It's still absurdly hot, here in the Lone Star State, so when Sweetie started muttering about her grocery list, this morning, I threw myself on the grenade and volunteered to go. No sense both of us getting all sweated up, and there wasn't a lot of produce on the list so how bad could it be?

So I hied myself over to yon neighborhood Kroger, parked way the hell out where only the wild shopping carts roam, and snagged a tame one from a corral, dodging minivans on my way to the front door. There, I applied all my ninja skills to fend off assaults from various child sports organizations, all trying to sell me the same “value card” that my wife had already purchased from some neighborhood kid the day before.

Inside, things went pretty smoothly. I ducked and weaved, tossing things from the list into my cart, per my wife's carefully-organized list.

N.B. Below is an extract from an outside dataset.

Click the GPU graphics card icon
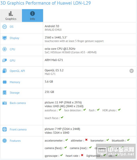Screen dimensions: 137x160 (x=5, y=60)
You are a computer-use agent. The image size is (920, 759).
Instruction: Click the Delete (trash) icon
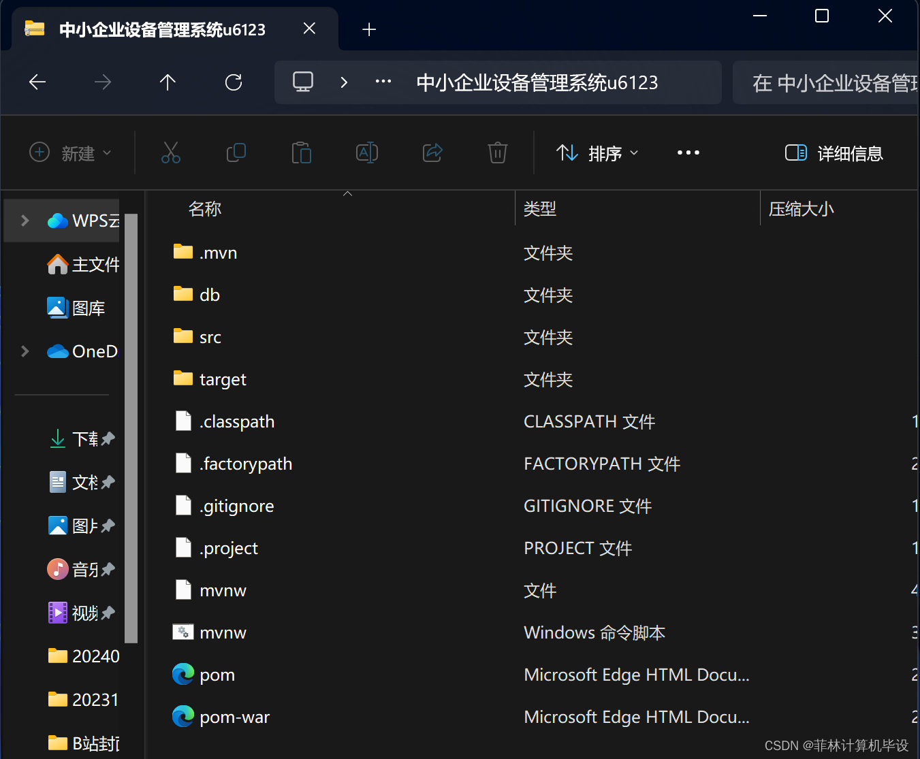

And then… the pasta aisle, where a tidy 40-ish mother smiled and chatted with four kids of varying ages spread out across the entire aisle. As I approached, hoping to squeeze past the pack to the spaghetti noodles, Mom tried to get all the kids moved to one side. I smiled at her and moved my cart to the other side – at which point the teenaged boy pushing the cart moved it to block my way. His (approximately) six-year-old brother with Down Syndrome put his hands on his hips and, with an exaggerated roll of his eyes, said, “Geez. The other side, dork.”

I just about lost it.

So I shifted back to the other side and slipped past. Mom said, nodding toward the teenager, “I don't know what his problem is. He has his driver's license.” I muttered something along the lines of, “Now that's scary.”

When I was ready to check out, I spotted a line where a very elderly lady was just wrapping it up. I unloaded my stuff and waited while the poor woman tried every way to swipe her credit card except the right one. Poor dear, all hunched over with osteoporosis. She finally got it sorted out and, as she shuffled away behind the bag boy pushing her carts, I thought, I should be so lucky as to be able to do my own shopping if I get to be her age.

I finished my own transaction and was pushing my cart across the parking lot when I spotted a shiny orange Corvette headed down the row toward me. As it passed, I noticed that the driver was the elderly woman from the checkout. She had her gangster lean on and one wrist draped across the top of the steering wheel!

I wonder… would a snazzy sports car help my back and neck problems? Maybe I can get my doctor to write me a prescription for Cooper Mini, or something.

20 September, 2010

Built to spill

Did I miss the memo about today being National Spillage Day?* It's not even 7am yet, on my patch of the earth, and already I've seen two mini-BP events!

The first came when I stopped at Kroger to fill Dorian's tank with gasoline. The woman on the other side of the pump must have negotiating world peace on her iPhone and was distracted, because she didn't bother to shut off the pump before pulling the nozzle out. After hosing down the side of her SUV and the surrounding area with about a pint of premium, she grabbed as many paper towels as she could get her hands on, wiped down the side of her vehicle, and sped off.

And I've been known to get a scolding from a green-minded Californian for topping off!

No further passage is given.